Without getting into purity taboos, let me now take you to Karbala, Iraq. In January of 2009, I found myself in locations specifically relevant to Shia Muslim narratives. One afternoon, I was feeling unwell, and looked for some medical help. As I was talking to an older female doctor, she told me to open my mouth – what is it? I asked. It’s khaak-e-shifa. Which translates to, the sand/dust/soil of healing; khaak being sand/dust/soil and healing, shifa. I opened my mouth to suggest Tylenol, and in response had a pinch of brown/yellowbrown/greybrown soil placed in my mouth. It was dry and granular on my tongue, not really salty, as I had imagined. The location of this action is significant because it locates the material specifically, as indexed by its title; the only material that has the power to cure anything and everything in a Shia household is, most usually, the khaak that comes from Karbala, Iraq. By ingesting that khaak, I was transformed once again – it was not I controlling the material with my obsessive categorizations, but rather, it was the material coming into me, changing me.
This is not to suggest that we should all go around popping archaeological artifacts in our mouths and ingesting them. This is about altering where and how we stand when we encounter the object, and recognizing the object as having epistemic bearings even before it is “discovered” at the trowel’s edge. Of course, the reality is that I cannot always break out of my training – I have been disciplined in my subjectivity to such a degree that, especially under laboratory conditions, I will not take some khaak and eat it in order to study it.

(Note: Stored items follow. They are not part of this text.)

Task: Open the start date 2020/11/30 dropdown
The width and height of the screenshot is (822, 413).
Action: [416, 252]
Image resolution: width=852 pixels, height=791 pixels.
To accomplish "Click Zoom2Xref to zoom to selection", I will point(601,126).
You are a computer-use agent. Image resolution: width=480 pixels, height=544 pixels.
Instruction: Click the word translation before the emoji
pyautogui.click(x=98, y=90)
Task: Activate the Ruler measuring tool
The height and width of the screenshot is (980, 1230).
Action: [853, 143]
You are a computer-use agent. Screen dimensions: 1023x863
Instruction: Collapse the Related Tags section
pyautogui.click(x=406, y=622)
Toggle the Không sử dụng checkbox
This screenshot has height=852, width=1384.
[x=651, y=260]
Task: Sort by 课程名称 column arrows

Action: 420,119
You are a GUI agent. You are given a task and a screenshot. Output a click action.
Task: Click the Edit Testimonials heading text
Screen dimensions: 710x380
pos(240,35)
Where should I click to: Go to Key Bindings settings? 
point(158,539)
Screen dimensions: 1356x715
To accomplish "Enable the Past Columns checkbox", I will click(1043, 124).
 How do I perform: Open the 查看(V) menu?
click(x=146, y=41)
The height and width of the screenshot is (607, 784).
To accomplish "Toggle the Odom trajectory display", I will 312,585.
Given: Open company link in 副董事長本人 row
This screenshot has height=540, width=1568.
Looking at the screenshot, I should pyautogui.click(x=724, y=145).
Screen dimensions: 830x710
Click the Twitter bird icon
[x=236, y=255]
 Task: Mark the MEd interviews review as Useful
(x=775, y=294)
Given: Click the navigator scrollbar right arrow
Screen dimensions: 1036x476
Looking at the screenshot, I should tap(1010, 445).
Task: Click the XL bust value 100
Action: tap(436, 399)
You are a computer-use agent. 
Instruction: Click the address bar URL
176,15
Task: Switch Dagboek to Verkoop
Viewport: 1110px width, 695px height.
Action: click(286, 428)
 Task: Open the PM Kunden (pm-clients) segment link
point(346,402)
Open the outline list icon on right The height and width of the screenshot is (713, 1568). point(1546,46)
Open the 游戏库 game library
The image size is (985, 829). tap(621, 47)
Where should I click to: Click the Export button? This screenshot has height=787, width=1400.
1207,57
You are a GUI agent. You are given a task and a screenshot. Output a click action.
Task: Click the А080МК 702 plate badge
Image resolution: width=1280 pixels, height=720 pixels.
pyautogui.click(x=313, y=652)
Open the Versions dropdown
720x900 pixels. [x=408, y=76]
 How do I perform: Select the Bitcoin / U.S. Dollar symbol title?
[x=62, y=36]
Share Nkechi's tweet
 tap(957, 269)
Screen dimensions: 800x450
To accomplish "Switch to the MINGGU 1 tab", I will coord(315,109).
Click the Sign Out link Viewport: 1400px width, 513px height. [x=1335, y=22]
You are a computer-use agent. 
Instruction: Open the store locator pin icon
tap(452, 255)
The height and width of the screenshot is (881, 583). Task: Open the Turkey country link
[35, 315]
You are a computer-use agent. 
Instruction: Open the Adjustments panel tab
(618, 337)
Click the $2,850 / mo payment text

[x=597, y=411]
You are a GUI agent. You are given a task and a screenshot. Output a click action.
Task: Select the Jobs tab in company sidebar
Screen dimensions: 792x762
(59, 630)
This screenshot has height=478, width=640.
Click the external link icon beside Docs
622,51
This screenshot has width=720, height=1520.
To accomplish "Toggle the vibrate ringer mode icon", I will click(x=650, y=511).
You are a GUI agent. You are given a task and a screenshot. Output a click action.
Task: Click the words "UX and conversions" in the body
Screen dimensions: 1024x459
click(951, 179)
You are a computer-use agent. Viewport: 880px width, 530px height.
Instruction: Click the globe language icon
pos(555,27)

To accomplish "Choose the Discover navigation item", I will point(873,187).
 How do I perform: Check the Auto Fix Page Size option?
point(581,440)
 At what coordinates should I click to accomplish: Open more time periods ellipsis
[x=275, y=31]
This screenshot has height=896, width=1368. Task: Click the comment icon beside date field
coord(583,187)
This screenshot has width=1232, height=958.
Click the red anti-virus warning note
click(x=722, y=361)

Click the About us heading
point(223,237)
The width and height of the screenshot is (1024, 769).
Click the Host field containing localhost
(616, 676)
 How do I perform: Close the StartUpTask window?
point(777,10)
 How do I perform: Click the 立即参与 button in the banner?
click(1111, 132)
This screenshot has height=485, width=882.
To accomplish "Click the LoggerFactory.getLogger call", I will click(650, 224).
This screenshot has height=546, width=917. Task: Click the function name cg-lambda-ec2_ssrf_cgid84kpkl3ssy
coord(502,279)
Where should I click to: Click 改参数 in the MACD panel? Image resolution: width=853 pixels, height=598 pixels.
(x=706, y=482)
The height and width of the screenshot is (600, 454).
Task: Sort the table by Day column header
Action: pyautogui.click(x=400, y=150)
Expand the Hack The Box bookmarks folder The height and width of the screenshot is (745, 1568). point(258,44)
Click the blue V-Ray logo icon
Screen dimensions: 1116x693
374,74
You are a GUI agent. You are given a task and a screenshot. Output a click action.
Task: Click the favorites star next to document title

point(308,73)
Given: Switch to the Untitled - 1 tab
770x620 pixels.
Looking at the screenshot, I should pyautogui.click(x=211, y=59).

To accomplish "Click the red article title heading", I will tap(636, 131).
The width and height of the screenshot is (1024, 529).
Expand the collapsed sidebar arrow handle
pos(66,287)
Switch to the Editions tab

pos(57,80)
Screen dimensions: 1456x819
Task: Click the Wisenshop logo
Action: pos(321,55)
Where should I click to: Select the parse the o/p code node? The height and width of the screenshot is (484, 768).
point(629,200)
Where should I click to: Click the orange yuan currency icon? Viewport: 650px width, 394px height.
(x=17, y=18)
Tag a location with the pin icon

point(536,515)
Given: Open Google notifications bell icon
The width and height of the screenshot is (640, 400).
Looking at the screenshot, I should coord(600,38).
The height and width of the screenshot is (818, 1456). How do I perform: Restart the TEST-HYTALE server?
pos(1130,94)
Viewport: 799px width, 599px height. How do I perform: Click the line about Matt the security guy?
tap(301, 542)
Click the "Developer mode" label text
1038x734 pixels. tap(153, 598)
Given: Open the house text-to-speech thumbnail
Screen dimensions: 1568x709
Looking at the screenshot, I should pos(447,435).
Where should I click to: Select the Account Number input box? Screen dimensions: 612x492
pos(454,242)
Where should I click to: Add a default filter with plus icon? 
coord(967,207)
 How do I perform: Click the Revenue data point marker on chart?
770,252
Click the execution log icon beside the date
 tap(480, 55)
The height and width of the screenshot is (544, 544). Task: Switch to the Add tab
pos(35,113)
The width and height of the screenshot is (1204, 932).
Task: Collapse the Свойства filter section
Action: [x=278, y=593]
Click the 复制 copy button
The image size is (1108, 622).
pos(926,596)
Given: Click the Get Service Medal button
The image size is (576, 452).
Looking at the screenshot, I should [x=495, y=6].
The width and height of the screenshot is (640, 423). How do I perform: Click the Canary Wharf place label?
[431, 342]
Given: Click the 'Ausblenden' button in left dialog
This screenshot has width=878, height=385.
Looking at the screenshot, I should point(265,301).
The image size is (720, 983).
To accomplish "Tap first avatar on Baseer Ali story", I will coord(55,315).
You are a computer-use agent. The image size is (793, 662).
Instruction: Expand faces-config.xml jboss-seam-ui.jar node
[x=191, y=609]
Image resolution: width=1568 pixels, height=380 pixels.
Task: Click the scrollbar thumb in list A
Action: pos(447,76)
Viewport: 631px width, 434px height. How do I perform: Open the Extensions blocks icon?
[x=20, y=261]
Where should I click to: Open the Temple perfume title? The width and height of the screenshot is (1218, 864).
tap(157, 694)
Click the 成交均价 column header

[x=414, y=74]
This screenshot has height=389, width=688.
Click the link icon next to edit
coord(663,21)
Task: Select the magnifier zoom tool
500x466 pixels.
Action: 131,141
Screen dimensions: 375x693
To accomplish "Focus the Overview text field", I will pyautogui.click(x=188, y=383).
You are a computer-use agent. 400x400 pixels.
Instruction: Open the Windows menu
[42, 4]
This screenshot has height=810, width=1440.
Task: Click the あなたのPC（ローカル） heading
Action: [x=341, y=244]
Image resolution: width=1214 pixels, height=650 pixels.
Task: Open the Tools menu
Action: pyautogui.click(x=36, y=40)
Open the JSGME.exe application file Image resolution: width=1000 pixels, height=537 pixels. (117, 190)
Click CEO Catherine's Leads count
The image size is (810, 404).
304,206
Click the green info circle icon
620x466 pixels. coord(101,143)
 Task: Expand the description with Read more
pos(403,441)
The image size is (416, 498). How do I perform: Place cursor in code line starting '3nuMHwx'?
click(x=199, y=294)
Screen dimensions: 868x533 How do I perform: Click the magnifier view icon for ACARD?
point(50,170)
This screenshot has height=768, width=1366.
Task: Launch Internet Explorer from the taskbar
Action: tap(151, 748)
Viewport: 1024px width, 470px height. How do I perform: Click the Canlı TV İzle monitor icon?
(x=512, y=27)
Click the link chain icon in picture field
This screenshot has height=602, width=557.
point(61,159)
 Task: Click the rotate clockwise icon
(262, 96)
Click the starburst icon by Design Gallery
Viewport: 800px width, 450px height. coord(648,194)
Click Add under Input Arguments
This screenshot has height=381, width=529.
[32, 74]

I will not take a historic vessel out of its museum display case and drink from it. And that precisely is the point – in this intimacy of ingestion I recognized for a brief moment that not every aspect of material can be captured for study, it resists objectification by claiming its own subjectivity. For that moment, I was intimate with these objects. For a moment I thought of the object as having characteristics integral to its own social and tangible/intangible make-up, that had different meanings outside of me and my interpretations, and that changed me by being placed inside of me.
In my limited 10 minute time-frame, I hope I have been able to inspire you to reconsider the questions we ask, to allow us to encounter the objects we study in a more intimate and visceral manner, providing them with properties that go beyond the social lives that we reconstruct for them. I think there is some merit to reintroducing yourself to the materials you study, if for no other reason than to contend with the anxiety of locating theory.